The poem deliberately echoes the stanza form of W. B. Yeats's "Easter, 1916", another poem about an important historical event; like Yeats's poem, Auden's moves from a description of historical failures and frustrations to a possible transformation in the present or future.

Until the two final stanzas, the poem briefly describes what he considers to be the social and personal pathology that has brought about the outbreak of war: first the historical development of Germany "from Luther until now," next the internal conflicts in every individual person that correspond to the external conflicts of the war. Much of the language and content of the poem echoes that of Carl Jung's Psychology and Religion (1938).

The final two stanzas shift radically in tone and content, turning to the truth that the poet can tell, "We must love one another or die," and to the presence in the world of "the Just" who exchange messages of hope. The poem ends with the hope that the poet, like "the Just", can "show an affirming flame" in the midst of the disaster.

==History of the text==
Auden wrote the poem in the first days of World War II while visiting the father of his lover Chester Kallman in New Jersey (according to a communication of Kallman to friends, see Edward Mendelson, Later Auden, p. 531).

Even before printing the poem for the first time, Auden deleted two stanzas from the latter section, one of them proclaiming his faith in an inevitable "education of man" away from war and division. The two stanzas are printed in Edward Mendelson's Early Auden (1981).

Soon after writing the poem, Auden began to turn away from it, apparently because he found it flattering to himself and to his readers. When he reprinted the poem in The Collected Poetry of W. H. Auden (1945) he omitted the famous stanza that ends "We must love one another or die." In 1957, he wrote to the critic Laurence Lerner, "Between you and me, I loathe that poem" (quoted in Edward Mendelson, Later Auden, p. 478). He resolved to omit it from his further collections, and it did not appear in his 1966 Collected Shorter Poems 1927–1957.

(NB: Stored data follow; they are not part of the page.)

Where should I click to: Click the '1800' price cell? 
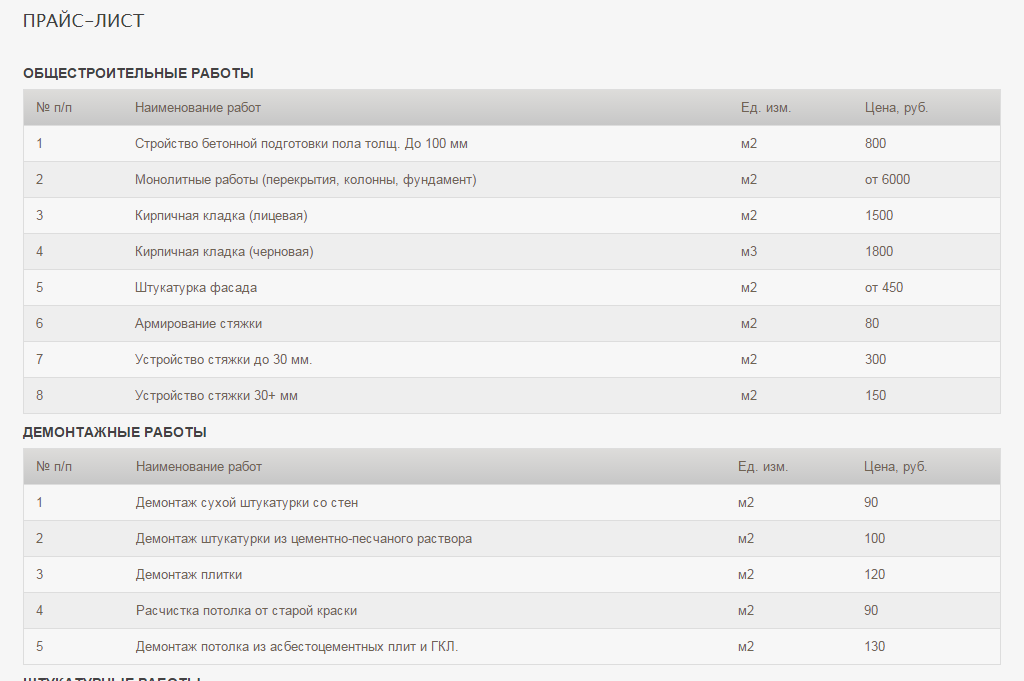tap(879, 251)

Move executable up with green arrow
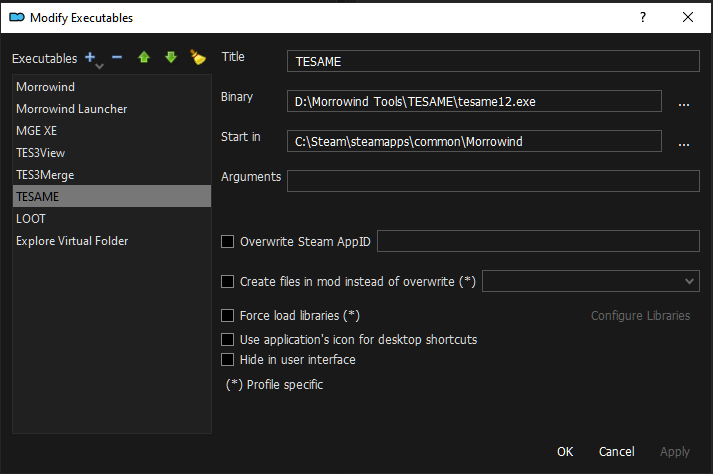(x=144, y=58)
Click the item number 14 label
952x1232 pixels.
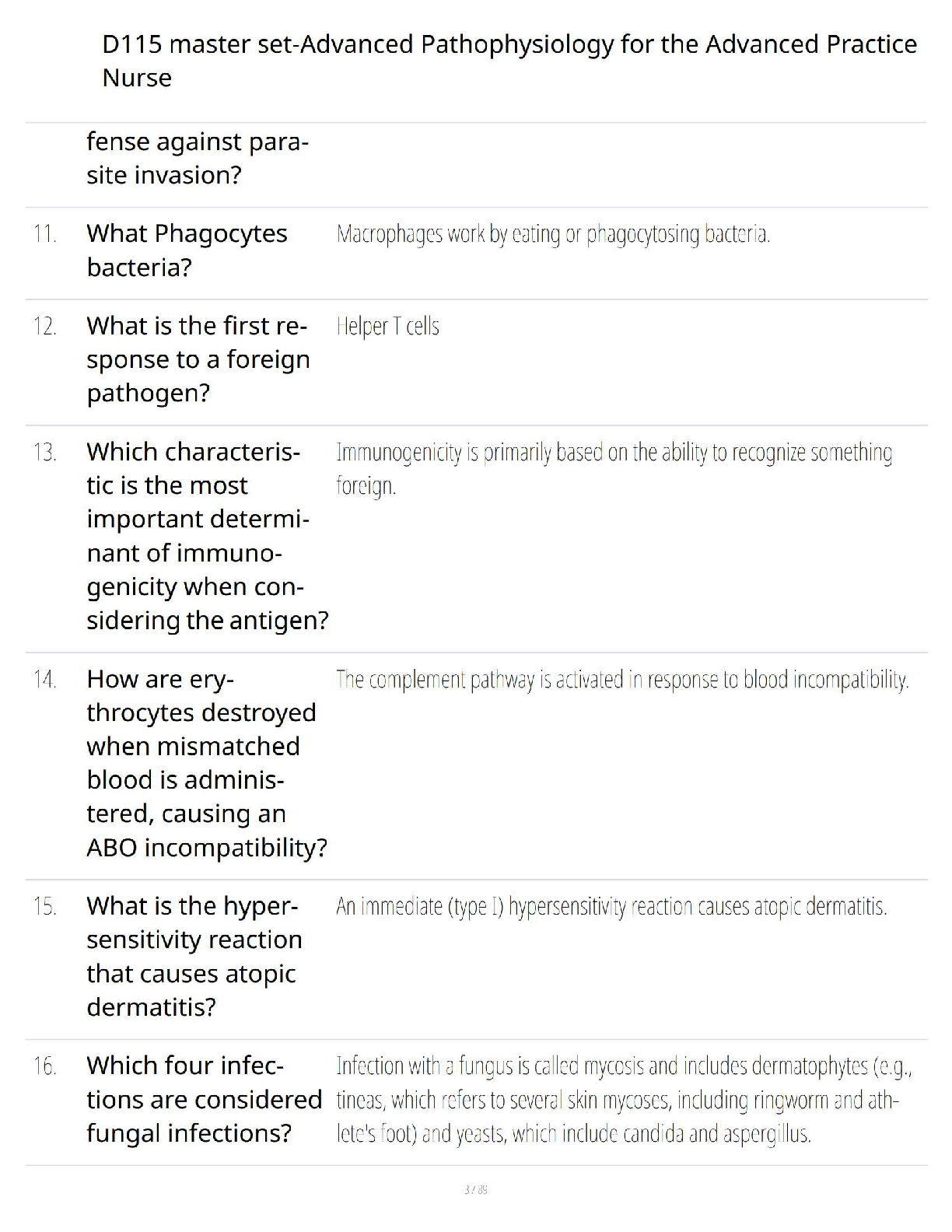tap(45, 680)
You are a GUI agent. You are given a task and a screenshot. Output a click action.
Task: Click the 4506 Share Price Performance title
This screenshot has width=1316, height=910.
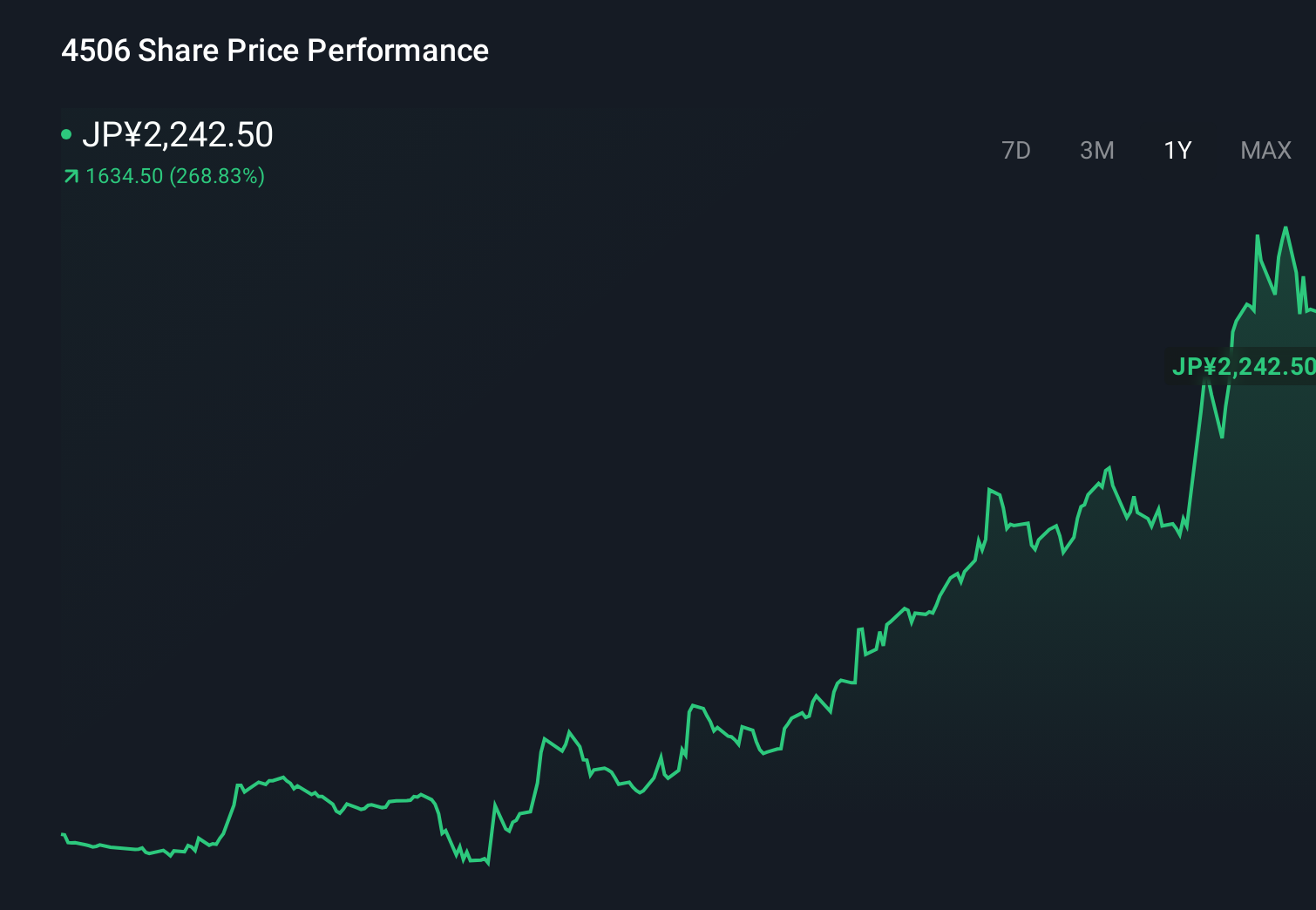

In the mid-1950s Auden began to refuse permission to editors who asked to reprint the poem in anthologies. In 1955, he allowed Oscar Williams to include it complete in The New Pocket Anthology of American Verse, but altered the most famous line to read "We must love one another and die." Later he allowed the poem to be reprinted only once, in a Penguin Books anthology Poetry of the Thirties (1964), with a note saying about this and four other early poems, "Mr. W. H. Auden considers these five poems to be trash which he is ashamed to have written."

==Reception==
Despite Auden's disapproval, the poem became famous and widely popular. E. M. Forster wrote, "Because he once wrote 'We must love one another or die' he can command me to follow him."

"Daisy" advertisement

A close echo of the line "We must love one another or die," spoken by Lyndon Johnson in a recording of one of his speeches, was used in the famous Johnson campaign commercial "Daisy" during the 1964 campaign. In the ad, the image of a young girl picks petals from a daisy, then is replaced by the image of a nuclear explosion, which serves as an apocalyptic backdrop to the audio of Johnson's speech. Johnson's version of the line, inserted into a speech by an unidentified speechwriter, was "We must either love each other, or we must die."

A reference to the poem titles Larry Kramer's 1985 play The Normal Heart.

In 2001, immediately after the 11 September 2001 attacks, the poem was read (with many lines omitted) on National Public Radio and was widely circulated and discussed for its relevance to recent events. Charles T. Matthews from the University of Virginia commented on the prescience of the 1939 poem reflecting the cultural sorrow experienced in response to 11 September by quoting the last two couplets of Auden's third stanza of the poem:

The enlightenment driven away,
The habit-forming pain,
Mismanagement and grief,
We must suffer them all again.

The American historian Paul N. Hehn used the phrase "A Low, Dishonest Decade" for the title of his book A Low, Dishonest Decade: The Great Powers, Eastern Europe, and the Economic Origins of World War II, 1930-1941 (2002) in which he argues that "economic rivalries ... formed the essential and primary cause of World War II."